The garbled words of something important-sounding could be heard from the soppy stretch of grass between the Washington Monument and the World War II Memorial earlier today, as thousands of people waited to cram through about a dozen security stations to get closer to the Lincoln Memorial, where three presidents and Oprah spoke on the 50th anniversary of the March on Washington.
In the early afternoon, the security line wasn’t so much a line as it was “a mass of people moving toward a similar location,” as one U.S. Park Police officer described it to a group of incredulous people asking if they were standing in a line.
After waiting unsuccessfully, many people opted to stay behind, taking in the moment and listening to the fuzzy-sounding cadences of the faraway speakers.
“I’m 36 years old, this is enough for me to just be a part of it,” said Mecca Rasheed, a postal worker who tried to catch a glimpse of the speeches during her lunch break. “I can share this with my daughter.”
Andrew Thompson, 66, waited in the security line in the rain for nearly an hour and a half, but passed out when he was about 30 yards away from the end zone. He was hydrating and recovering nicely soon after, but said he would probably search for celebrities like Oprah instead of trying to go back in.
Three Australian women in D.C. for a few days didn’t even try to get through the crowd, selflessly saying that they didn’t want to take the place of any Americans. “We wanted Americans to get the spots,” said Melanie Rowe of Melbourne, Australia. “This seems like such an American moment.”
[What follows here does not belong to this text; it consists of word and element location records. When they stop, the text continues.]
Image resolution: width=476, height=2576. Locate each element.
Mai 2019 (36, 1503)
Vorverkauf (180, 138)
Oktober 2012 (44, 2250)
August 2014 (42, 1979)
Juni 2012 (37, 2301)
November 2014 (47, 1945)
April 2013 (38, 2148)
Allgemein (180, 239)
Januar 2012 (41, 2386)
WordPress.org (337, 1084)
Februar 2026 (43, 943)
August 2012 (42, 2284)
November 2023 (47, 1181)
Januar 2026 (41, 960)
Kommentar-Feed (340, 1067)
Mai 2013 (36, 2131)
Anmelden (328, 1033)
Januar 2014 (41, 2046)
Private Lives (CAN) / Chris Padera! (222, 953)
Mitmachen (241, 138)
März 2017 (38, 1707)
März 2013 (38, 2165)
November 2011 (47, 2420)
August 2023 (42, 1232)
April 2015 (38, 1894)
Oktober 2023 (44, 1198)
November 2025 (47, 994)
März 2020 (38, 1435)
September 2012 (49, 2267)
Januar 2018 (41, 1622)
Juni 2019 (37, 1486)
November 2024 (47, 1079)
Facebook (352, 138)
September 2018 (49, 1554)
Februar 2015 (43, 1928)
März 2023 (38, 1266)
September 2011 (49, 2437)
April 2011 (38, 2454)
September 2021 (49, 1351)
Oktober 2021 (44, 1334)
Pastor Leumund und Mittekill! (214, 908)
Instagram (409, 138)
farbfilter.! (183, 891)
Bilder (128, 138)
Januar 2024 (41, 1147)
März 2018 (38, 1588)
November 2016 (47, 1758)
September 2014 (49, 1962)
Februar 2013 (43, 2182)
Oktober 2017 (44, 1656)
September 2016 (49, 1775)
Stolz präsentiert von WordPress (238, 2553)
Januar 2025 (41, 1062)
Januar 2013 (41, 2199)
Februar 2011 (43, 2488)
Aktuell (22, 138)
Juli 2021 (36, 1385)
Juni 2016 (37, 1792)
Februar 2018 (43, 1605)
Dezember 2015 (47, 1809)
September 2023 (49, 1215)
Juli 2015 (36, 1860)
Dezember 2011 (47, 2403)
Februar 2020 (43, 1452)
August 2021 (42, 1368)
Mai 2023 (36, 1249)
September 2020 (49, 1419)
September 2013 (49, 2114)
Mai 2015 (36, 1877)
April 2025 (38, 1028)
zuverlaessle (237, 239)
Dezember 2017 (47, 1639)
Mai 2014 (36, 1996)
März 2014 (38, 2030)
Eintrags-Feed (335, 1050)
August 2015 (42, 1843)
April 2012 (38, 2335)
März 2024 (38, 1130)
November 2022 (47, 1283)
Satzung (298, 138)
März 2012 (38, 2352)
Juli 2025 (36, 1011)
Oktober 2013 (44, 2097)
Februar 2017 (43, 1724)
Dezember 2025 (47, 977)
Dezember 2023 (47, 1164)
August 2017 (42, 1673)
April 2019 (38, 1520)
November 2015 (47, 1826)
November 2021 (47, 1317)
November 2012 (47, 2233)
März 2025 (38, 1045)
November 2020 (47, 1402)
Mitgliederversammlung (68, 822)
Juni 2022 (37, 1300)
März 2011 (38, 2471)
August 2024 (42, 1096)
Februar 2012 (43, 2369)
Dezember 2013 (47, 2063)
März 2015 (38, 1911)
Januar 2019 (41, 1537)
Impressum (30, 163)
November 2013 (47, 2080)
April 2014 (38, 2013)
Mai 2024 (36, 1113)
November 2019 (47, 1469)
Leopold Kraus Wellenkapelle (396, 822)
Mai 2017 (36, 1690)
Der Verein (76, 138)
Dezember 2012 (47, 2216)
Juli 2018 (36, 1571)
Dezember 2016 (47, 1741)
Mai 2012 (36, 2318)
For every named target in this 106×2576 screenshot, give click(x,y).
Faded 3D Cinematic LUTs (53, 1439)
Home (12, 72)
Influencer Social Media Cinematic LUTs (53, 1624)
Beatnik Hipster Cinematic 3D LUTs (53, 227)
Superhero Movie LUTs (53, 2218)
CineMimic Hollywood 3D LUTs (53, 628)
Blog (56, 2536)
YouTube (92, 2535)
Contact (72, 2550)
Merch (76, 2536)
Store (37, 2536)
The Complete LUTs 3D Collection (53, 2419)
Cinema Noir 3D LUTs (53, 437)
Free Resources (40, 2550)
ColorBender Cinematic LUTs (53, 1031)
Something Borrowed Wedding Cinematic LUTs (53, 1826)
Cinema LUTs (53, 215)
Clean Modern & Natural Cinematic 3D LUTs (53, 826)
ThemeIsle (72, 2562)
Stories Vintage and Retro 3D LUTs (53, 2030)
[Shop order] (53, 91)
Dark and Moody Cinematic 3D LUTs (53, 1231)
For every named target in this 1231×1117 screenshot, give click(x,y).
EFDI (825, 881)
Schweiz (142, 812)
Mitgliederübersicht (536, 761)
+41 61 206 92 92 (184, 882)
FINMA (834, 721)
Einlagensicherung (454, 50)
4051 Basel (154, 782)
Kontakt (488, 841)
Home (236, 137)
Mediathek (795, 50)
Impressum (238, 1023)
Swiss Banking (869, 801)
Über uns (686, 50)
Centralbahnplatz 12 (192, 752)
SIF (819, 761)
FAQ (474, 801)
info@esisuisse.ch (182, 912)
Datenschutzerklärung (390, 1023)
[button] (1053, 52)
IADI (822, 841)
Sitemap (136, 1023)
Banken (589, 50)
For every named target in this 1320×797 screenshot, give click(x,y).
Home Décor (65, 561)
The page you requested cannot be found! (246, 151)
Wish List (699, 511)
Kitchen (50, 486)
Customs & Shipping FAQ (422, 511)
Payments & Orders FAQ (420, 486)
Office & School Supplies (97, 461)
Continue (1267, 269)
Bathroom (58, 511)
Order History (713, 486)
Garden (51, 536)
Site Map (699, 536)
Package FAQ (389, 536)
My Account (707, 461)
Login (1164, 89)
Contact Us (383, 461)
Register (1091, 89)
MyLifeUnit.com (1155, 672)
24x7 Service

The Australians weren’t disappointed, though, and said they were excited they got to “vaguely” hear a performance of “Amazing Grace.”
Malcolm Drewery, 70, made it all the way to the base of the Lincoln Memorial—-50 years ago at the original March on Washington for Jobs and Freedom.
“As far as I know security wasn’t the way it is now,” Drewery said, as he sat on the lawn in a rain jacket. He said that if the lines cleared up, he planned to try to get close to the Lincoln Memorial. “I understand there’s some good speeches going on here.”